Etiqueta dos tubos FACS inferiores redondos como control y teñidos y transfieren 250 microlitros de la suspensión de núcleos al tubo de control utilizando una punta de pipeta recubierta de BSA. Transfiera los 750 microlitros restantes de la solución al tubo FACS etiquetado como teñido y agregue un microlitros de tinte HEX para manchar los núcleos. A continuación, mezclarlo por vórtice lento.
Cargue el ejemplo de control no detenido en el clasificador de celdas y registre 5.000 eventos. A continuación, cargue la muestra manchada y registre 5.000 eventos. Dibuje puertas FACS para la identificación de núcleos individuales.
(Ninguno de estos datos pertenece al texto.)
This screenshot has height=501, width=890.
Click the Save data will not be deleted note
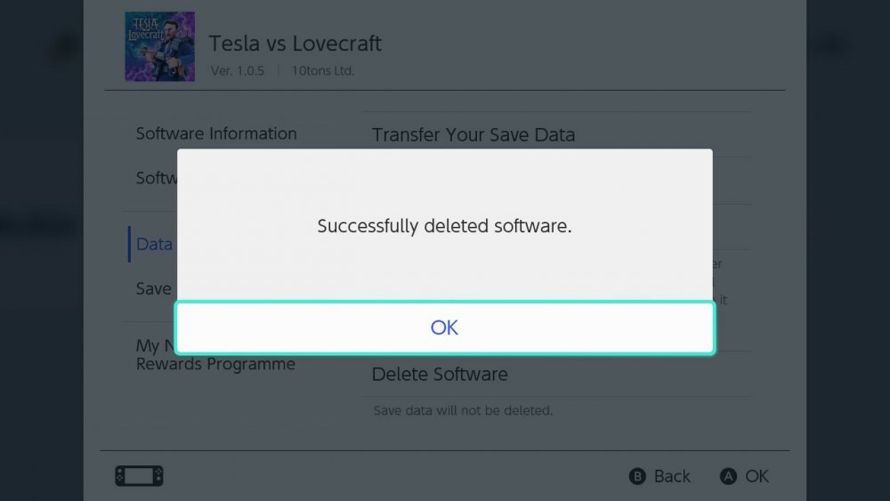click(463, 410)
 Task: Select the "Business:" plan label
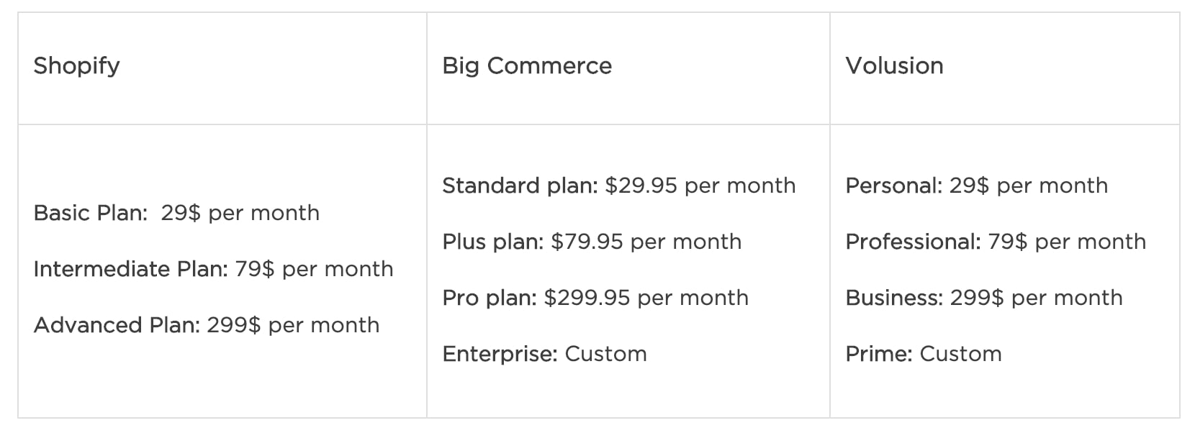(893, 298)
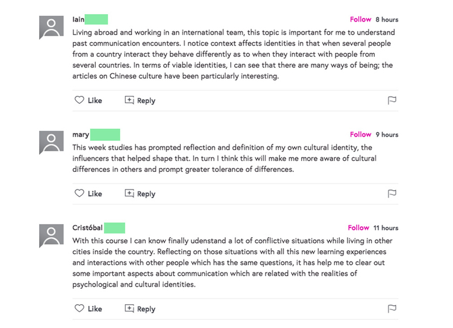The width and height of the screenshot is (453, 328).
Task: Click the reply icon under Cristóbal's comment
Action: tap(129, 309)
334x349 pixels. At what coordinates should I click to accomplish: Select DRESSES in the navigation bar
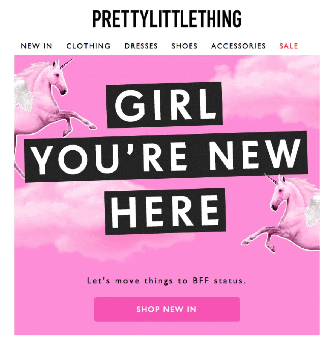tap(141, 46)
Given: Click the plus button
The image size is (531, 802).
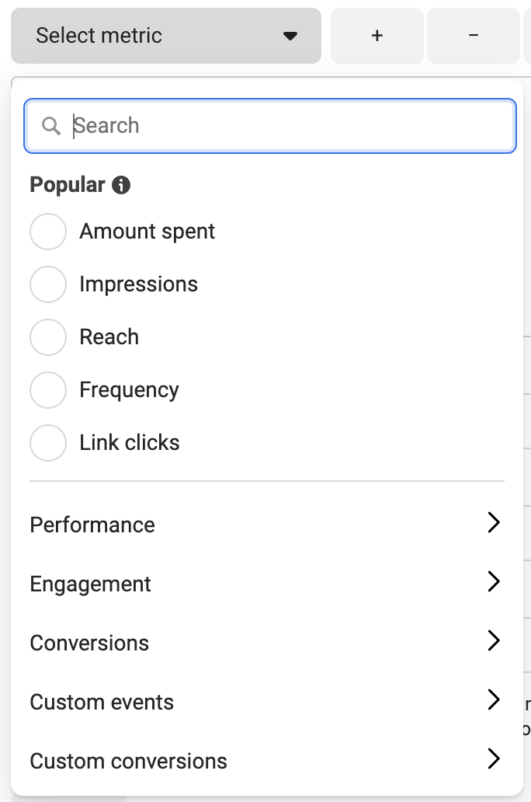Looking at the screenshot, I should click(x=377, y=35).
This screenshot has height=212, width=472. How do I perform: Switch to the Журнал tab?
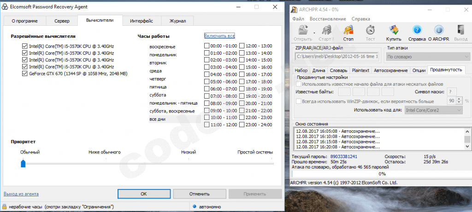click(x=177, y=21)
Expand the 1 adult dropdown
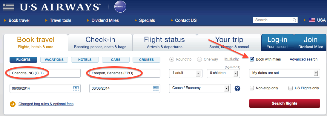Image resolution: width=327 pixels, height=116 pixels. click(x=186, y=73)
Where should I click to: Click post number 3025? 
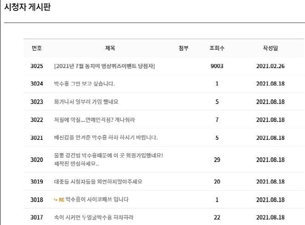(36, 66)

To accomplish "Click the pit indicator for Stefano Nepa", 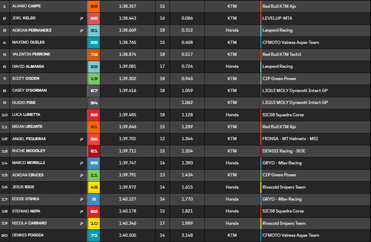I will (x=82, y=211).
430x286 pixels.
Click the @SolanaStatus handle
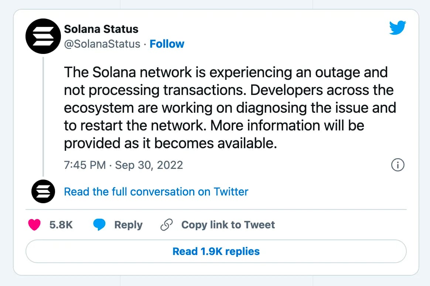point(102,44)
Los núcleos se pueden seleccionar comparando la señal fluorescente HEX entre las muestras de control y manchadas. A continuación, clasifúle núcleos positivos HEX del tubo teñido en un nuevo tubo de 1,5 mililitros que contenga 50 microlitros de PBS con 5%BSA. Este protocolo se utilizó para generar la suspensión de un solo núcleo directamente a partir del tejido cerebral del pez cebra.
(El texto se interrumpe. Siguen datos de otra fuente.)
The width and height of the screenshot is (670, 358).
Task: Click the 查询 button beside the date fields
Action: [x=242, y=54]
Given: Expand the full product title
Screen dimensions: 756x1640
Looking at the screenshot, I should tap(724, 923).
Los núcleos aislados se teñiron con HEX y se visualizaron con microscopía de fluorescencia. Aparecieron intactos, redondos y bien separados. Es importante destacar que la agregación nuclear estaba ausente.
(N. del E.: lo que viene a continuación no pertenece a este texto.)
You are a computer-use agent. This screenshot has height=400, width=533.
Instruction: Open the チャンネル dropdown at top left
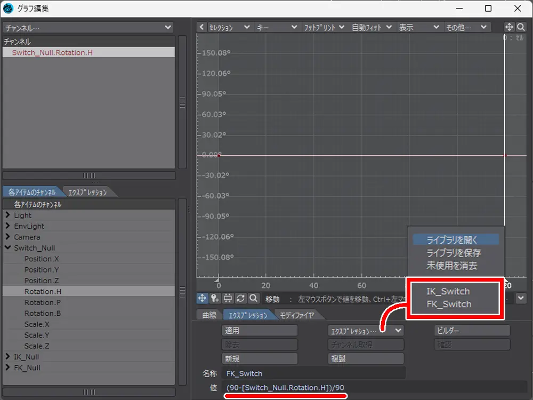(x=88, y=27)
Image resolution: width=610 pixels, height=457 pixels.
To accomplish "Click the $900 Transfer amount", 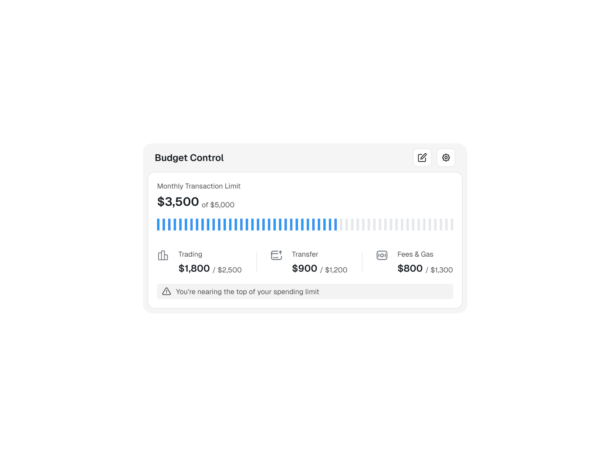I will coord(305,268).
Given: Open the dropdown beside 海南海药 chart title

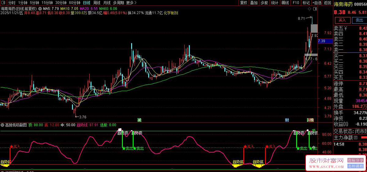Looking at the screenshot, I should pos(40,9).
El enriquecimiento de núcleos aislados se realizó con citometría de flujo mediante el gating en la presencia de una señal fluorescente HEX. Los núcleos sin mancha mostraban fluorescencia de fondo mientras que los núcleos manchados mostraban una fuerte señal de fluorescencia. Los núcleos sin manchar y manchados estaban bien segregados en el canal violeta.
Al intentar este protocolo, es importante recordar que los núcleos individuales tienden a pegarse en un material plástico. Para evitar la posible pérdida de núcleos y aumentar la eficiencia, se recomienda el recubrimiento básico del material plástico. La suspensión aislada de núcleos individuales se puede utilizar aún más para el ARN de núcleos individuales Esta técnica aclara la heterogeneidad celular en sistemas biológicos complejos y ayuda a definir subtipos celulares y redes génicas.
El uso de un método libre de enzimas y detergente registra el ruido técnico y el sesgo introducidos durante la preparación de la muestra. Este método ha desarrollado un aislamiento simplificado y logístico de un solo núcleo.